◆ **Problem to work on**:
Please convert the rows below into a Markdown table with the columns Row and Text. Start at the row containing "The width and height of the screenshot is (1562, 2185)." and end at the row containing "will pyautogui.click(x=2410, y=100).", numbering each one and leaving out blank lines.

(Dataset rows)

>> begin

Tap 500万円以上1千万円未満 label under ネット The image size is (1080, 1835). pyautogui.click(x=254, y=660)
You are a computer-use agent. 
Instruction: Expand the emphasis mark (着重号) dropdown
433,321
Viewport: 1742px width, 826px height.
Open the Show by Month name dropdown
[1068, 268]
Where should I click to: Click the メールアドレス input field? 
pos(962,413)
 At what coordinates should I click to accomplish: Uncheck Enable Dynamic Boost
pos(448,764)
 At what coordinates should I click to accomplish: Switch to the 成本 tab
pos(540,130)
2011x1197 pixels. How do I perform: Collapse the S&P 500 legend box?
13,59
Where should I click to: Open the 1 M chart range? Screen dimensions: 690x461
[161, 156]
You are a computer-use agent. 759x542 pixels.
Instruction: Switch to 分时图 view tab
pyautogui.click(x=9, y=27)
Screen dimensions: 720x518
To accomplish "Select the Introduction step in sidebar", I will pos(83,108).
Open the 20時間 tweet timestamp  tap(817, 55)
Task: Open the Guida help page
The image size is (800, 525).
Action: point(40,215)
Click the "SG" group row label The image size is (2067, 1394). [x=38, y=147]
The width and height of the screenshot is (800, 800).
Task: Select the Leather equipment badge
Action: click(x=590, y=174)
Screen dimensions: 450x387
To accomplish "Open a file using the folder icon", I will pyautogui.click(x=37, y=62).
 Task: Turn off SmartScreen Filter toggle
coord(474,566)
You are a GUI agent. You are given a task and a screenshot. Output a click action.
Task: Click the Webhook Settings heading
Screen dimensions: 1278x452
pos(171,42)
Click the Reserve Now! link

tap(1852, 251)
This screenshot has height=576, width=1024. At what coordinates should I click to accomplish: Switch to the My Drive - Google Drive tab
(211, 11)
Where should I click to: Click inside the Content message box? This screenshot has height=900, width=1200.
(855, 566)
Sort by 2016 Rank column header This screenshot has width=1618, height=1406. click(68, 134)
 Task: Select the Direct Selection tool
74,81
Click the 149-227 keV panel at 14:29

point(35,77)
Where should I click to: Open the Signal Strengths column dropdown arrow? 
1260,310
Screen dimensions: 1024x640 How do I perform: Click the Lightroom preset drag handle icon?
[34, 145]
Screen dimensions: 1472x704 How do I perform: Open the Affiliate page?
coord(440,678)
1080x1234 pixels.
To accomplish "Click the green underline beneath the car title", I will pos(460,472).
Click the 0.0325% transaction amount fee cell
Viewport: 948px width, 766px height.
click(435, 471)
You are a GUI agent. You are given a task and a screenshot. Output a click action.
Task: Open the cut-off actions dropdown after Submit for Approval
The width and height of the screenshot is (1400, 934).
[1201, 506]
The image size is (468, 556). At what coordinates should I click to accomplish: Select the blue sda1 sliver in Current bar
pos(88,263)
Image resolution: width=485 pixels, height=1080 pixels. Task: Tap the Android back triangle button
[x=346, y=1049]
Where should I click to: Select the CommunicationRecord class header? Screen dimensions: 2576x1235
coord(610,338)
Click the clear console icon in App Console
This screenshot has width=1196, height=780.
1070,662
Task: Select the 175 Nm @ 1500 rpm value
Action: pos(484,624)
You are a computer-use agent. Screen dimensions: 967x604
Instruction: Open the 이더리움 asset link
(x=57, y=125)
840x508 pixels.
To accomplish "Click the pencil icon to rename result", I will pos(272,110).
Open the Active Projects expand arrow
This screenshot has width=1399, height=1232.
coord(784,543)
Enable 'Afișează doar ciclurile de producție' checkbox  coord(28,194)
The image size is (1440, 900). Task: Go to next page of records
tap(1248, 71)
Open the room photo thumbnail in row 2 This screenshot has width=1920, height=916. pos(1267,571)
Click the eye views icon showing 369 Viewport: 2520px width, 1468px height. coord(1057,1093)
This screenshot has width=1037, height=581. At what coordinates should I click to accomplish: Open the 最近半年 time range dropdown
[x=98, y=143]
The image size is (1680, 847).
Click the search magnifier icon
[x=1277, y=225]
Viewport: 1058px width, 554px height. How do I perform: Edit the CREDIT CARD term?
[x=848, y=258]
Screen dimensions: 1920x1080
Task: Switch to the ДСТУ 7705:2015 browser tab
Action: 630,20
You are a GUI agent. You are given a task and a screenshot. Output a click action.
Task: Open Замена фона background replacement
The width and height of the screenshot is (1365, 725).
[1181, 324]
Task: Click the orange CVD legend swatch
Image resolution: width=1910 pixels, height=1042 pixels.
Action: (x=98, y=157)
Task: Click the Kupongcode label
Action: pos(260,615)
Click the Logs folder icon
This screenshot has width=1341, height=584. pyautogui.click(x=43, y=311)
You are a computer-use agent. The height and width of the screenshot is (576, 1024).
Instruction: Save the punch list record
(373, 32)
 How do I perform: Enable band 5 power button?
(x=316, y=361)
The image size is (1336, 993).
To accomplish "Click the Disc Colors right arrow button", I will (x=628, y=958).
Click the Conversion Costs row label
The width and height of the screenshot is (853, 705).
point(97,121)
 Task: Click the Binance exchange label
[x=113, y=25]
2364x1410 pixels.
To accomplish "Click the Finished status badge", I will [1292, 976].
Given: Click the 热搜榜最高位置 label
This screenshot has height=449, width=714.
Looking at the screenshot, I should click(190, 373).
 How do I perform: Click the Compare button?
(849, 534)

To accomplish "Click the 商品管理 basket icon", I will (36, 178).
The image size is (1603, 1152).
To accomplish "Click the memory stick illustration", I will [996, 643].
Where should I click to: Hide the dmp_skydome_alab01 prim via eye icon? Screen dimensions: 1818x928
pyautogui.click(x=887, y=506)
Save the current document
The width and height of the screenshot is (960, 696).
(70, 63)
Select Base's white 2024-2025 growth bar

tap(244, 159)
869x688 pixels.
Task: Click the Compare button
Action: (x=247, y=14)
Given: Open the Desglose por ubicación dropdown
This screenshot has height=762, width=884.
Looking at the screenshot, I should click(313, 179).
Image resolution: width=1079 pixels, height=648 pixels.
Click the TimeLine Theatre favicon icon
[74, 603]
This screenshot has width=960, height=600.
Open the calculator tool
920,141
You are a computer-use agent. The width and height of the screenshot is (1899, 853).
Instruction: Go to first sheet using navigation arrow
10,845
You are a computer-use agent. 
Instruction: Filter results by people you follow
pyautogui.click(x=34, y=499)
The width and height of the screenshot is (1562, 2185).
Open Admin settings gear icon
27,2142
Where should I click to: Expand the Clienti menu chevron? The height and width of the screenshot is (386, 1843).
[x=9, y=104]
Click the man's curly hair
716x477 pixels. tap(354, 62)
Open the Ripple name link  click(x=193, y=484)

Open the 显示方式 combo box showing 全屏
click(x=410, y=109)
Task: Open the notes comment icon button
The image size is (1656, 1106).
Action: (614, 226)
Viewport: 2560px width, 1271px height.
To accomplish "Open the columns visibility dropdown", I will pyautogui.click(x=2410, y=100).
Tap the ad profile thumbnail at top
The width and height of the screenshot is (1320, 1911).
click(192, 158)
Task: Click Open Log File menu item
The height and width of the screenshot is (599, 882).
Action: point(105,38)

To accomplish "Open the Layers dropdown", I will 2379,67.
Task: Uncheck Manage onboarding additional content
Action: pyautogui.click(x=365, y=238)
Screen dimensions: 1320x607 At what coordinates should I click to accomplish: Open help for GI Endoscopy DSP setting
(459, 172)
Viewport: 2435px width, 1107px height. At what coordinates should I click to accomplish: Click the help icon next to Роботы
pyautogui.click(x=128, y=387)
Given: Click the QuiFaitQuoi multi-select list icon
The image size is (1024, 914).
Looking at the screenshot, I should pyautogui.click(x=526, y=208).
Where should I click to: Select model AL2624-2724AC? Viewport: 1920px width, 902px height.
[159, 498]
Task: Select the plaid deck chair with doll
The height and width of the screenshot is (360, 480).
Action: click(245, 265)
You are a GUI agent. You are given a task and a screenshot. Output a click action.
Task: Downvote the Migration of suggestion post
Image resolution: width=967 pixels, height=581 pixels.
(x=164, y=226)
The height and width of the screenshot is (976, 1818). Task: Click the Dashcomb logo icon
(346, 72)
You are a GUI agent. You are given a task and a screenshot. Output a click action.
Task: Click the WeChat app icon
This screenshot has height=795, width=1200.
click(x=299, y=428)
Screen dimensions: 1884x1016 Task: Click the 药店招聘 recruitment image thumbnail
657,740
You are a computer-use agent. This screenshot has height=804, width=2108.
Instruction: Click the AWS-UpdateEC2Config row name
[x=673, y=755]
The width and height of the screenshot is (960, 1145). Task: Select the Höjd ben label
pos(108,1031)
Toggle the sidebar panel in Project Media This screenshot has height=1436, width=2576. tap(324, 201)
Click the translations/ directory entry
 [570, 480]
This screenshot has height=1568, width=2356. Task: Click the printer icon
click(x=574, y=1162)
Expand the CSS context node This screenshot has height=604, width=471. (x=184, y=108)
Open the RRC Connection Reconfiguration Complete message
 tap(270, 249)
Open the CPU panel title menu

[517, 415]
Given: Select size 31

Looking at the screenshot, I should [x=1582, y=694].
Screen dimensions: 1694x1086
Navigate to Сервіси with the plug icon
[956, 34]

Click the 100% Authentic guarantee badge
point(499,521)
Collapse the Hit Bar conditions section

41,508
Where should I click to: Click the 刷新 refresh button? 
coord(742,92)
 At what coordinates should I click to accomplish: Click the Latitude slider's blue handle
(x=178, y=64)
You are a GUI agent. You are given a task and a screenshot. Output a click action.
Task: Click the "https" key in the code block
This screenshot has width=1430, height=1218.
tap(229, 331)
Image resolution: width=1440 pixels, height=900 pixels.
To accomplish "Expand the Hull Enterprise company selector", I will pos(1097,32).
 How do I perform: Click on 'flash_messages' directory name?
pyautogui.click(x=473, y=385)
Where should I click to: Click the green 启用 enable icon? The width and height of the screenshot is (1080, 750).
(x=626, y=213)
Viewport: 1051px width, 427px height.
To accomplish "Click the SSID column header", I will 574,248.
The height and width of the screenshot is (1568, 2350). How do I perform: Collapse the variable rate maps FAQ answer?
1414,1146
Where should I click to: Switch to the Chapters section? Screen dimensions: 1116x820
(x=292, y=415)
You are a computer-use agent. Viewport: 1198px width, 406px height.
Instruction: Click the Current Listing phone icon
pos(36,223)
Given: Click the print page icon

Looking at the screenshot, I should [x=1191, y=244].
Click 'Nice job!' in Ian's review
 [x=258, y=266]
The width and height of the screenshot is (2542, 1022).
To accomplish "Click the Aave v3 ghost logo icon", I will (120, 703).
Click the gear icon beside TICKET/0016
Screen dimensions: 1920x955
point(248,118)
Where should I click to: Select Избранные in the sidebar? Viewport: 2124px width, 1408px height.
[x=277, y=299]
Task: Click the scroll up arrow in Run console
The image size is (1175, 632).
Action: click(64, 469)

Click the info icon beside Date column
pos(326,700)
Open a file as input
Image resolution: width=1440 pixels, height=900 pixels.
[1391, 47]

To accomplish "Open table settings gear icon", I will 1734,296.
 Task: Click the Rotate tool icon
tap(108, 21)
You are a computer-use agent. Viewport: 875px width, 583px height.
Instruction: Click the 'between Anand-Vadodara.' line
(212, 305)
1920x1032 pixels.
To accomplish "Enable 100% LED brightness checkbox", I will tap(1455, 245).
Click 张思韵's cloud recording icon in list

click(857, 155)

>> end

◆ **Written answer**:
| Row | Text |
|---|---|
| 1 | The width and height of the screenshot is (1562, 2185). |
| 2 | Open Admin settings gear icon |
| 3 | 27,2142 |
| 4 | Where should I click to: Expand the Clienti menu chevron? The height and width of the screenshot is (386, 1843). |
| 5 | [x=9, y=104] |
| 6 | Click the man's curly hair |
| 7 | 716x477 pixels. tap(354, 62) |
| 8 | Open the Ripple name link  click(x=193, y=484) |
| 9 | Open the 显示方式 combo box showing 全屏 |
| 10 | click(x=410, y=109) |
| 11 | Task: Open the notes comment icon button |
| 12 | The image size is (1656, 1106). |
| 13 | Action: (614, 226) |
| 14 | Viewport: 2560px width, 1271px height. |
| 15 | To accomplish "Open the columns visibility dropdown", I will pyautogui.click(x=2410, y=100). |